In the records that follow, count the lines where the string "panel" appears, and give the count with nothing added.
---- SUPPLIED DATA
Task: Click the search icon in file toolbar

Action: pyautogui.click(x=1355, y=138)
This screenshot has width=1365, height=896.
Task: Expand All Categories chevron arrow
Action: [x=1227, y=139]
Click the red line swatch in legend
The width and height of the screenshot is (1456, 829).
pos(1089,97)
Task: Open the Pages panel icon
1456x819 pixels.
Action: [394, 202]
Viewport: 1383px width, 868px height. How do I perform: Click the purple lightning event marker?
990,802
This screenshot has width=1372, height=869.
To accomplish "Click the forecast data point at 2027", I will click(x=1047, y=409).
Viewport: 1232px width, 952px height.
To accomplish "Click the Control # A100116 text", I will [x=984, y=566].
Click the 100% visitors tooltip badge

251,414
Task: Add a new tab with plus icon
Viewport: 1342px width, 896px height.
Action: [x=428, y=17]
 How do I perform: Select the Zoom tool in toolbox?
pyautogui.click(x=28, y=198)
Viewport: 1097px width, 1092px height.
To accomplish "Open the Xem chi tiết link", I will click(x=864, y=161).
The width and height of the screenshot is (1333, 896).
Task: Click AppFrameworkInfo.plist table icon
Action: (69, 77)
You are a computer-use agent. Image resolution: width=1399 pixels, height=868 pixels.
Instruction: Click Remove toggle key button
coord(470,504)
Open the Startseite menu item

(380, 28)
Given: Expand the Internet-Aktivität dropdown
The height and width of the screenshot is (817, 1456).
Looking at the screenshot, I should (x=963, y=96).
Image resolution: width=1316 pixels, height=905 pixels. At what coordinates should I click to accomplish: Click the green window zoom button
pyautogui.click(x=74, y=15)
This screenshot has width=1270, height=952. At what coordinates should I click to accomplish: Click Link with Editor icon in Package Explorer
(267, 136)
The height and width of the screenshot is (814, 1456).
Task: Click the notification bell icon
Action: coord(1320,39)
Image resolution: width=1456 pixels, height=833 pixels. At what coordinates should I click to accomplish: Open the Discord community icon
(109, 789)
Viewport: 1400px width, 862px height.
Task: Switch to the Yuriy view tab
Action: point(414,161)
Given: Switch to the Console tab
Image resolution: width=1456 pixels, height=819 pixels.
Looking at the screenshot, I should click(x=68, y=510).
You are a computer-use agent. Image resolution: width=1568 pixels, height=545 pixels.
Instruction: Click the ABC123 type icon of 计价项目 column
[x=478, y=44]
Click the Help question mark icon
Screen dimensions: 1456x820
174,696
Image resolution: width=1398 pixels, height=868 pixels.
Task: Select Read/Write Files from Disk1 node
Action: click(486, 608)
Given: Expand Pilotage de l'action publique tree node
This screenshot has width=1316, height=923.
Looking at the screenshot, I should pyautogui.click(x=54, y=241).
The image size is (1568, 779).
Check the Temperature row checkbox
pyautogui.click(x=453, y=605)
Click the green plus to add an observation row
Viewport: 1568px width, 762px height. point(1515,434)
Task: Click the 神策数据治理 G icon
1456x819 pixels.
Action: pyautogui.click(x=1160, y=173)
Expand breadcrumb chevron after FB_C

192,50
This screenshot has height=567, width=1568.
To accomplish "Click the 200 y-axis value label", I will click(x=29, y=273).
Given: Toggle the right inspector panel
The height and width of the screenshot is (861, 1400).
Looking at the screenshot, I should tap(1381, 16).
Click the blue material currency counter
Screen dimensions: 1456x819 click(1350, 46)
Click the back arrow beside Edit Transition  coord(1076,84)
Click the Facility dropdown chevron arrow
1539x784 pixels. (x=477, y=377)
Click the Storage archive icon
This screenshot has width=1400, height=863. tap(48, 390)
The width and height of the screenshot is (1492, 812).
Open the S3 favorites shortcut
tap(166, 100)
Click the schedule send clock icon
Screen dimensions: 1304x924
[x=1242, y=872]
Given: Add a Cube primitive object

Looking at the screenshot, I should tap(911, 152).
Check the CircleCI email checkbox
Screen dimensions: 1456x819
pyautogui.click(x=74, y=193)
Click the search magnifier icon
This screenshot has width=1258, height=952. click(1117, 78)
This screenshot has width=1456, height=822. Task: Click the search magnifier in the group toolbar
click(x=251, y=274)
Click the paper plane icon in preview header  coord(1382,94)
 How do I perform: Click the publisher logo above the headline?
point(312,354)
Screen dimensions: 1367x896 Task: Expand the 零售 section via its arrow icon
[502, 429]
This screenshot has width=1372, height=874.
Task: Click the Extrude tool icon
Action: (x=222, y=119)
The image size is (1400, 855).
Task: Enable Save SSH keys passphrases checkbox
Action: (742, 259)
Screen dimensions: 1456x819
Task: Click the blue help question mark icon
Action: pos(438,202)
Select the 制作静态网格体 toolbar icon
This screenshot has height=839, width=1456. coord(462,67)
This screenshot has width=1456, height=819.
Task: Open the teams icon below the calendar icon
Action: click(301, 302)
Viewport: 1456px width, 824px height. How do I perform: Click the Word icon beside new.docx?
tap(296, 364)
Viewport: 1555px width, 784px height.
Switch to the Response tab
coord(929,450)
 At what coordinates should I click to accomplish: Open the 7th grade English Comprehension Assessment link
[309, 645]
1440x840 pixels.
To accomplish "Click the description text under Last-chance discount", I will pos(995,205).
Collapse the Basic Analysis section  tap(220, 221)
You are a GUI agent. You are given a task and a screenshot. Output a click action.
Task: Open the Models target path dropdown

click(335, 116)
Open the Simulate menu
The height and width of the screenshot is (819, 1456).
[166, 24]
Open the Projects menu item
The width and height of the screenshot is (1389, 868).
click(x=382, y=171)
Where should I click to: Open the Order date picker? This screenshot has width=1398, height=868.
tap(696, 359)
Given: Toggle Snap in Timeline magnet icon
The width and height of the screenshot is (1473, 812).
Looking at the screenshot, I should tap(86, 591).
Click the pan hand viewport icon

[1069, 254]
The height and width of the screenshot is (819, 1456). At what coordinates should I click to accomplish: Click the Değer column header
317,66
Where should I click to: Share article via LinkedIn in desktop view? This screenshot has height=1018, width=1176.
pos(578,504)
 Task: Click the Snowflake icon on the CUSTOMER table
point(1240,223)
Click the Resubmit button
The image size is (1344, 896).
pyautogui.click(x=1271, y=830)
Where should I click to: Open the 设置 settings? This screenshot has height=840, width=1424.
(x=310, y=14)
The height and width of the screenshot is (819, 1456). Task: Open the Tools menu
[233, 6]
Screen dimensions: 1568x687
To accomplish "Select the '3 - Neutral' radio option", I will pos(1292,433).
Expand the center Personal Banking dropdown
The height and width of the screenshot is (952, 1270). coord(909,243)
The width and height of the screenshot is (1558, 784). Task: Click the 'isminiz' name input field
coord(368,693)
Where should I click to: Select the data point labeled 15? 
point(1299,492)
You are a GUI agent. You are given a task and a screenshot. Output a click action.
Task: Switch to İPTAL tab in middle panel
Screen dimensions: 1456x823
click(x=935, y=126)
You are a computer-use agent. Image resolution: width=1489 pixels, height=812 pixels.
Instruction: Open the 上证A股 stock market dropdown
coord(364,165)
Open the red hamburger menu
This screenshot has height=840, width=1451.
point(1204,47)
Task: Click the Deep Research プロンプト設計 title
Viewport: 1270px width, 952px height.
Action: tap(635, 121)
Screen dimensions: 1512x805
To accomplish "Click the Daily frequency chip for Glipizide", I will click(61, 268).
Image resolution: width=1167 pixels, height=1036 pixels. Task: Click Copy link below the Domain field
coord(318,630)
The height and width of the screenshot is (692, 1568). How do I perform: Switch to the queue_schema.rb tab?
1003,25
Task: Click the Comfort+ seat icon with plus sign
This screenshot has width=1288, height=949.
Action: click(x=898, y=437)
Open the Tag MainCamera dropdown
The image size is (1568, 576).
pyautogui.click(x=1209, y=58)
--------
** RESPONSE **
3